He has two rabbits -- C.C. and Patches -- and he wanted to be sure they weren’t left behind. He wasn’t sure if he was going to leave, though he had called friends to arrange a place to stay if he decided to.

Advertisement

“We want to be ready in case it happens,” he said. “This is the first time we’ve ever got this close.”

Brad Davidson, 38, works at a print shop in West Los Angeles. At his home in the 27000 block of Crosspath Street, just off Whites Canyon Road in Canyon Country, he was packing his family’s belongings into two cars.

The fire was about half a mile north when he got a call from his boss. “I think you’d better have someone else in tomorrow,” he told his boss. “You can’t see. You can’t hear. You can’t even breathe.
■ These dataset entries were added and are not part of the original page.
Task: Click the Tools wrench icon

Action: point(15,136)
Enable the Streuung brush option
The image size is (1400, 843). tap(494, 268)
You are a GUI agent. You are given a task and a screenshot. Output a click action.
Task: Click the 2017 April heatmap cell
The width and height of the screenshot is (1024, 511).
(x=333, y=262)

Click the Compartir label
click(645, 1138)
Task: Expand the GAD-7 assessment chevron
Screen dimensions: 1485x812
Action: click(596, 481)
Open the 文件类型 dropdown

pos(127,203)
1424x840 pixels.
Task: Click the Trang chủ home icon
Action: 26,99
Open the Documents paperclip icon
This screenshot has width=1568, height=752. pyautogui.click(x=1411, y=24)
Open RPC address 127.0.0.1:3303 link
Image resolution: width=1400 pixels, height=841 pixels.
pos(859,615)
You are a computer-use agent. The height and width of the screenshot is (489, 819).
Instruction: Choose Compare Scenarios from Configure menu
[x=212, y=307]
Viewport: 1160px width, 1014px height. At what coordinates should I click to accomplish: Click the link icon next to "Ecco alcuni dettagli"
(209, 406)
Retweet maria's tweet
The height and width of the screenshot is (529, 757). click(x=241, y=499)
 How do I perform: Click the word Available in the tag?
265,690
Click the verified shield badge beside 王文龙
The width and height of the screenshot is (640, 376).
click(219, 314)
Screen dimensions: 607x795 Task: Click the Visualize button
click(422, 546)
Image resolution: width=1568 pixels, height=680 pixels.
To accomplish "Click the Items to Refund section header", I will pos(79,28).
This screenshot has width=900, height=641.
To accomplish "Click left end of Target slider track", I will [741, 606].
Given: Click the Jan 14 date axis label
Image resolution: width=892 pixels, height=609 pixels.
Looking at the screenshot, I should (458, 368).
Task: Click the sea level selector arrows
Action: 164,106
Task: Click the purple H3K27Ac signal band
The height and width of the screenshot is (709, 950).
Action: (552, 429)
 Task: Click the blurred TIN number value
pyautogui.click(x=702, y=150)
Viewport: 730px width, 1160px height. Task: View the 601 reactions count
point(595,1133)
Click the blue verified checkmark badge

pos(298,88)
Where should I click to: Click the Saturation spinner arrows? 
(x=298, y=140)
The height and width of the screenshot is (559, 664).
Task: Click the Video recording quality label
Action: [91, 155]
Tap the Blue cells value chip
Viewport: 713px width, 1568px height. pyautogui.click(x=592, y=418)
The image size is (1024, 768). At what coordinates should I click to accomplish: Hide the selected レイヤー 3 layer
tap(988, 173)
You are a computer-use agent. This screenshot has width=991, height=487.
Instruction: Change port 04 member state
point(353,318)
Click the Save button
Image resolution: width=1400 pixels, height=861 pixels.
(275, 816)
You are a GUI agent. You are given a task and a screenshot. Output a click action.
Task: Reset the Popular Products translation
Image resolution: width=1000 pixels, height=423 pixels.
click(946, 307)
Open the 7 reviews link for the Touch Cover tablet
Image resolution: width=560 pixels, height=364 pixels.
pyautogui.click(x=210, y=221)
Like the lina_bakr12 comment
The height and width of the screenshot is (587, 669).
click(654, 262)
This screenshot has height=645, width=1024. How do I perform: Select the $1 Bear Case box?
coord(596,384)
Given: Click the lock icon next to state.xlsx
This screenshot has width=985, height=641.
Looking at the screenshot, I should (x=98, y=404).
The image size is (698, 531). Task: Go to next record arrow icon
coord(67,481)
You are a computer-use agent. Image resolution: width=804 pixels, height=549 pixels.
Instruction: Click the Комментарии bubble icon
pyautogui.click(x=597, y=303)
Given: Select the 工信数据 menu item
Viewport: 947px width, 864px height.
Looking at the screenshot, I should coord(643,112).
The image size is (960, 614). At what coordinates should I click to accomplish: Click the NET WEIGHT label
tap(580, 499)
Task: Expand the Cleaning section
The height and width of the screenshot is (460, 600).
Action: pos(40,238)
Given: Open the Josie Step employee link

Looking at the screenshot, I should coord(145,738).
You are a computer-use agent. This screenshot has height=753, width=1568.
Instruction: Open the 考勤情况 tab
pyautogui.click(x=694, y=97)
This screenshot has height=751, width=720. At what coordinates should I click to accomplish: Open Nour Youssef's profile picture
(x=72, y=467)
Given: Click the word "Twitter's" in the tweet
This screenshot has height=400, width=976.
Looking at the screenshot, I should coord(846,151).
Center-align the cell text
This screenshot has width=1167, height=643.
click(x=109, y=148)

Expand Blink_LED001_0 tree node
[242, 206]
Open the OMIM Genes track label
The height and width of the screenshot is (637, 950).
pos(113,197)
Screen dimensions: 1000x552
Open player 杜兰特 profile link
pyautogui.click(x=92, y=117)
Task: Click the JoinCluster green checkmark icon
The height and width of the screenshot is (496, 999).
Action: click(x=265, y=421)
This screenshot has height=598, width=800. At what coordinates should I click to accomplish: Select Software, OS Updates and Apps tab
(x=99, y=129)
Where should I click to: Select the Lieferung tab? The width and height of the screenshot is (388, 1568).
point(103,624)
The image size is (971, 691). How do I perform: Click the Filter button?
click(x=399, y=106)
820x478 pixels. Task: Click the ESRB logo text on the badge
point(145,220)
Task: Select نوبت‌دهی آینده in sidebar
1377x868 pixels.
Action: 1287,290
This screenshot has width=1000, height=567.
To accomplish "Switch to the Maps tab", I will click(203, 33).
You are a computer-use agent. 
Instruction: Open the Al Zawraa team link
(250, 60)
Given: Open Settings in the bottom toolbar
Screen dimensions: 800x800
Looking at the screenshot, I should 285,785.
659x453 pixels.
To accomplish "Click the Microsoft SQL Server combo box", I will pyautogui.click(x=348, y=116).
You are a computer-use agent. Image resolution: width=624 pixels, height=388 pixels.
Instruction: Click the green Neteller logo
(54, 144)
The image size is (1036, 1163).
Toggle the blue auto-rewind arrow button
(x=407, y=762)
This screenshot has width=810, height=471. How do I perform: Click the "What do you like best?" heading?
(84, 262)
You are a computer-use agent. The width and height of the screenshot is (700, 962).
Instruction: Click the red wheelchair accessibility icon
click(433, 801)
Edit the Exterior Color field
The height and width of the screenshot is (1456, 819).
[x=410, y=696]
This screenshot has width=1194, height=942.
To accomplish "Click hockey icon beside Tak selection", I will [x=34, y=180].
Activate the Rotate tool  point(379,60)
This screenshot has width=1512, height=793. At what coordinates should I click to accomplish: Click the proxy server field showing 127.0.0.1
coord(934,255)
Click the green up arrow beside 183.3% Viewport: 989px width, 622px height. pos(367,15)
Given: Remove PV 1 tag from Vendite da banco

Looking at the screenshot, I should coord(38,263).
There’s ash everywhere.”

His neighbor, Brian Smith, a motion picture grip who has lived in Canyon Country since 1981, patted the side of his white recreational vehicle.

“I guess,” he said, “we could live here.”

By early this morning, about 60 people had gathered at an evacuation center opened at Saugus High School. Loretta Graham and some of her neighbors had settled into the gym, where some people sat at folding tables, quietly talking over their unexpected ordeal, while others, exhausted, slept on cots in the darkened part of the cavernous room. The mood was relaxed, if somewhat subdued. About another 40 people were sleeping in their cars outside the gym.

Graham was relaxed as she chatted with her 27-year-old daughter, April Graham.

“We always try to make the best of things,” Loretta said.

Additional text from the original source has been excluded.